Letter of the Day | Gov’t, not citizens, bears burden of crippling crime
THE EDITOR, Sir:
We were promised increased production. Instead, we got increased violence. Protection rackets and extortion are the industries of entities whose business is violence. These are the thugs united in generating scale economies in violence with the output of a political strategy.
Therefore, the rebranded outdated curfews, as zones of special operations (ZOSOs), are a prelude to blaming terrified citizens who know if they report a don, they will be dead the moment the ZOSO is lifted.
From my experience growing up in Spanish Town, the police and soldiers tend to rely on the residents to tell them where the dons are, but it is a game both innocent law-enforcement officers and citizens are dragged into. If the Government was serious about crime, we would have had a pack of well-trained dogs sniffing out concealed ammunition.
Do the communities have control over the guns and ammunition coming into the country? Can a resident stop a bullet? Sure, the community plays a part, but the bulk of the responsibility is on the leadership to stop the guns and ammunition coming into the country. Disband the garrisons and the gangs that control and terrorise law-abiding citizens.

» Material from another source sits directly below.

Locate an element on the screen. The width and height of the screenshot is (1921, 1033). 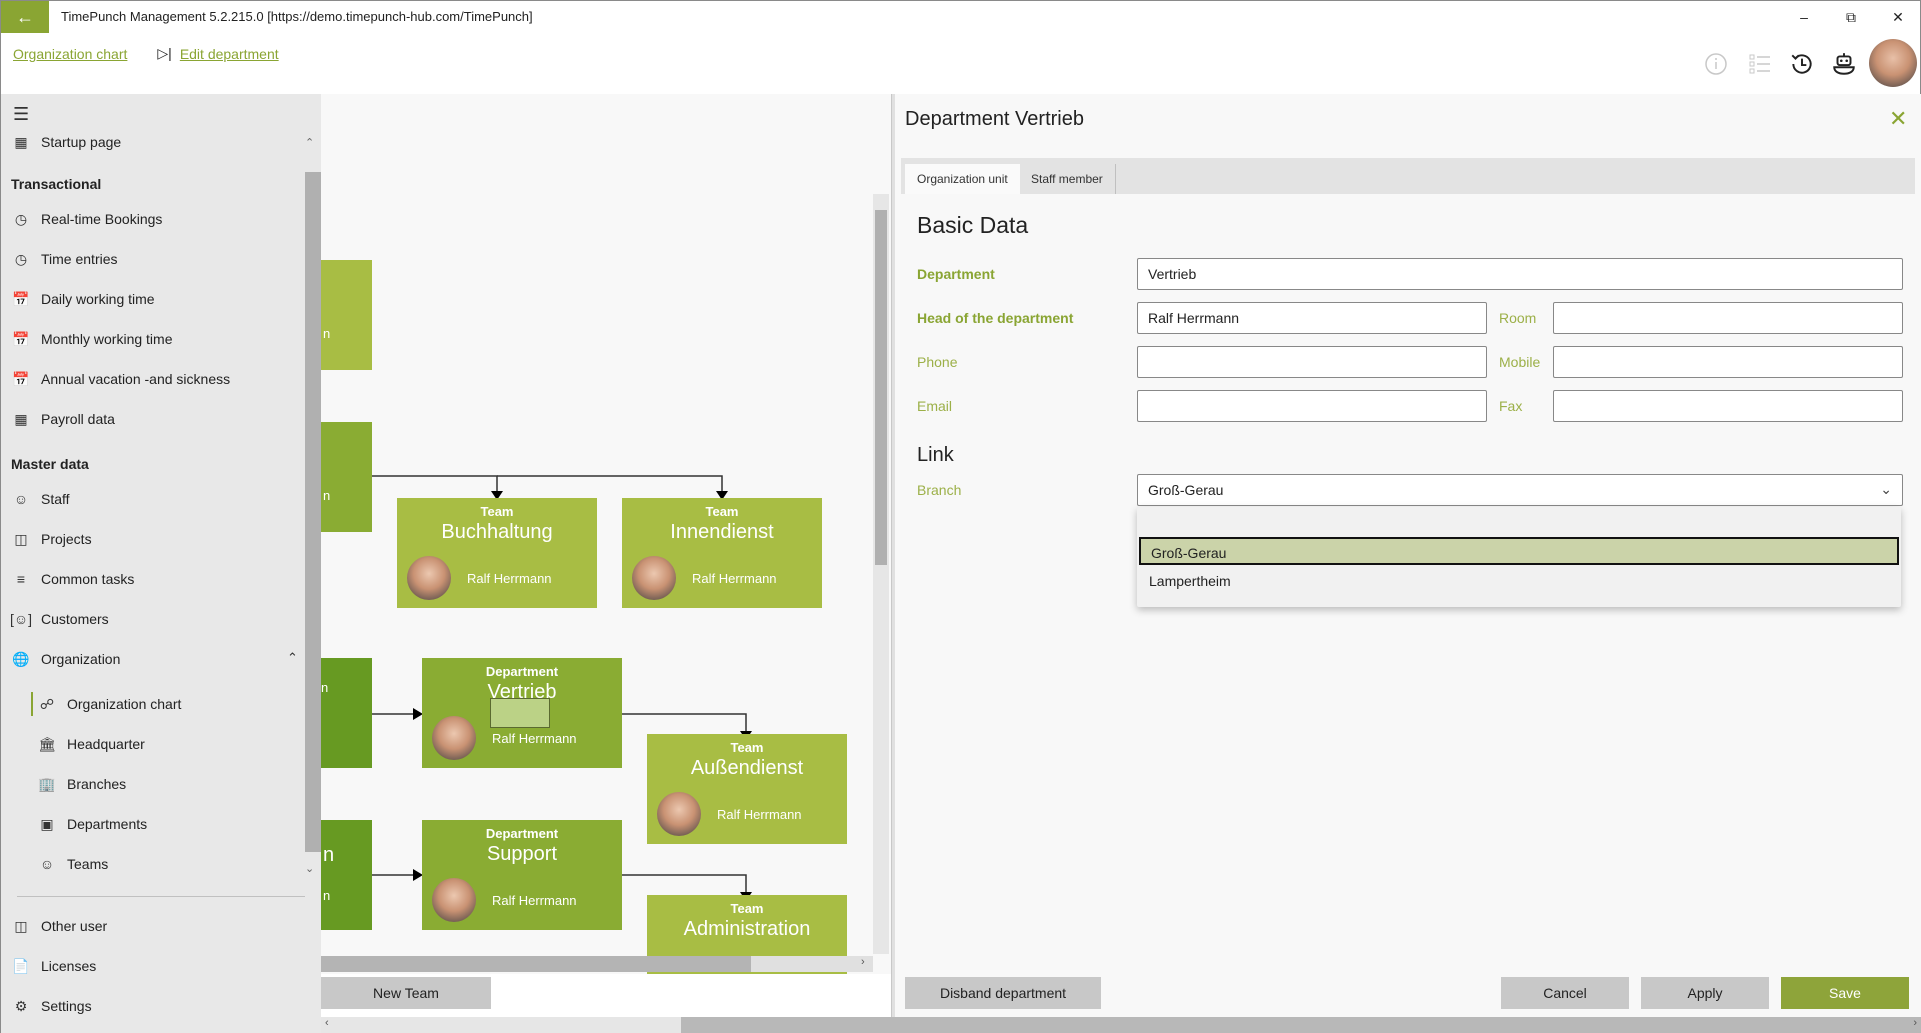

"It struck me that in a statement from the police force, they were able to identify, I believe, 12 criminal gangs operating in the Mount Salem area and are only now moving to deal with them. With all the preambles and public announcements, anyone in this ZOSO that is on the radar of the authorities has long moved out. Hopefully, the community sensitisation will have some effect until the soldiers and police move out and the gangsters move back in," said Christopher Binns
The construct of the political economy in Jamaica is not to increase production, but rather to gain economies of scale in violence. We've got these two economic activities hard-wired into social behaviour, production and violence, but what we've got is economies of scale only in violence. The lack of growth in the Jamaican economy is directly related to the trade-off in scale economies in violence and so communities are organised not to engage in production but rather to reap the benefits of scale economies in violence.